NRC RAI 25 Please provide the bases for the overall latent debris transport fractions for the non-spray cases in Tables 3.e.6-8 through 3.e.6-12.

SNC Response to RAI 25 Similar to the inconsistency in the unqualified coatings debris transport described in the response to RAI 24, there was also a discrepancy in the overall debris transport fractions for latent debris in Tables 3.e.6-8 through 3.e.6-12 [Ref. 1, pp. E5-51 to E5-53]. The debris transport calculation took credit for 75% of the latent debris being in upper containment, which resulted in some latent debris being retained in upper containment for cases where the containment sprays are not initiated.
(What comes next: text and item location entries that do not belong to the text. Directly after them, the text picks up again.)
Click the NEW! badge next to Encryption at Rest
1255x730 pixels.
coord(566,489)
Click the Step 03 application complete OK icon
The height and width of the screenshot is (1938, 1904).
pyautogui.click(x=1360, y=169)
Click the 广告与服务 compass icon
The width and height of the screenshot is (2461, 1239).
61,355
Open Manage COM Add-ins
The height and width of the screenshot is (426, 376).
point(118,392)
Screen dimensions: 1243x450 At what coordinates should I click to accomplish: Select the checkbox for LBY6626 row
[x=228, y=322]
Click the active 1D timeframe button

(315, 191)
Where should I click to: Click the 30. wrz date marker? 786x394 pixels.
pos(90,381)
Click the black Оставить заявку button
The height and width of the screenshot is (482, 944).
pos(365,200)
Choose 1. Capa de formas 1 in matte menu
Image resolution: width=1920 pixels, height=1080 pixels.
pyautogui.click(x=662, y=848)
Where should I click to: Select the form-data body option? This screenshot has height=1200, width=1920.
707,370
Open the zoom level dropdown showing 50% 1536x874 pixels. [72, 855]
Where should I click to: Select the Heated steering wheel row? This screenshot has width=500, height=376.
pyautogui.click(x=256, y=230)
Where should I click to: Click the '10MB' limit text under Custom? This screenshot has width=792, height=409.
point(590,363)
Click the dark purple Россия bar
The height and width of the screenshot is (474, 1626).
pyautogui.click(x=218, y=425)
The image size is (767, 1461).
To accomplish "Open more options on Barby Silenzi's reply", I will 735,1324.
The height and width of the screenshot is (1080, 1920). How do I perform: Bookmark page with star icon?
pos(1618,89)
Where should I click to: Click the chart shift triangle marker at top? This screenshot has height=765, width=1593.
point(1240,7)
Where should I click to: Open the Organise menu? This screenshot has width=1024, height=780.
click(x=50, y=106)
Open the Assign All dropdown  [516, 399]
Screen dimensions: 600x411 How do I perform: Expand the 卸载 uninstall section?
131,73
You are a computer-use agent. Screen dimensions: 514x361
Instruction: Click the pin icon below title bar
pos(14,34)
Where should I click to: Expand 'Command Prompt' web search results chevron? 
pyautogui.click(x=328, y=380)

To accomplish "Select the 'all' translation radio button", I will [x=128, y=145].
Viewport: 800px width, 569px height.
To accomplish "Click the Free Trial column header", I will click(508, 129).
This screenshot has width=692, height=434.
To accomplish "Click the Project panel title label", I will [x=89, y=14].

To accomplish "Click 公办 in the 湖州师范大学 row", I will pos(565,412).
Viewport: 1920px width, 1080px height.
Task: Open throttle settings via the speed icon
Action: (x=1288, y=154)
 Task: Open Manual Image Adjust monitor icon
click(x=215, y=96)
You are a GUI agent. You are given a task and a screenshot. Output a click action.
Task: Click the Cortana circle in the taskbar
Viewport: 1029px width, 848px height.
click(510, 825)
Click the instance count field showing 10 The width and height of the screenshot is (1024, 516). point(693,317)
However, for the NARWHAL model it was conservatively assumed that 100% of the fine debris is in the containment pool at the start of the event. Given that 2% transports to the inactive elevator cavity and 3% transports to the four strainers during the pool fill phase [Ref. 1, p. E5-47], 95% of the latent debris would be in the active pool at the start of the recirculation phase. The recirculation transport fraction for fine debris is 100% [Ref. 1, p. E5-46], resulting in a total overall transport of 98% to the strainers (3%

pool fill transport plus 95% recirculation transport). The treatment of latent debris was not changed in the recent modifications to the NARWHAL model discussed in the response to RAI 24.

NRC RAI 26 Section 3.e.1 of Enclosure 5 states that the location of each type and size of debris at the beginning of recirculation was determined based on the location of the break. Larger debris may remain closer to the break location. Section 3.e.6 describes recirculation transport cases that were applied to various break locations.

a. Please describe how debris locations at the start of recirculation were determined, including the effects of blowdown, pool fill, and washdown. If the some of the effects are not accounted for in the model, please describe how the evaluation ensures that the model is conservative. Alternatively, please confirm that risk is not underestimated.

b. Please describe which recirculation transport cases from Tables 3.e.6-4 through 3.e.6-6 were applied to corresponding break location cases.

c.

Please clarify whether the CFO results used in the transport analysis were steady state values input at the start of the recirculation transport or if the values were changing based on stagnant conditions at the start of recirculation.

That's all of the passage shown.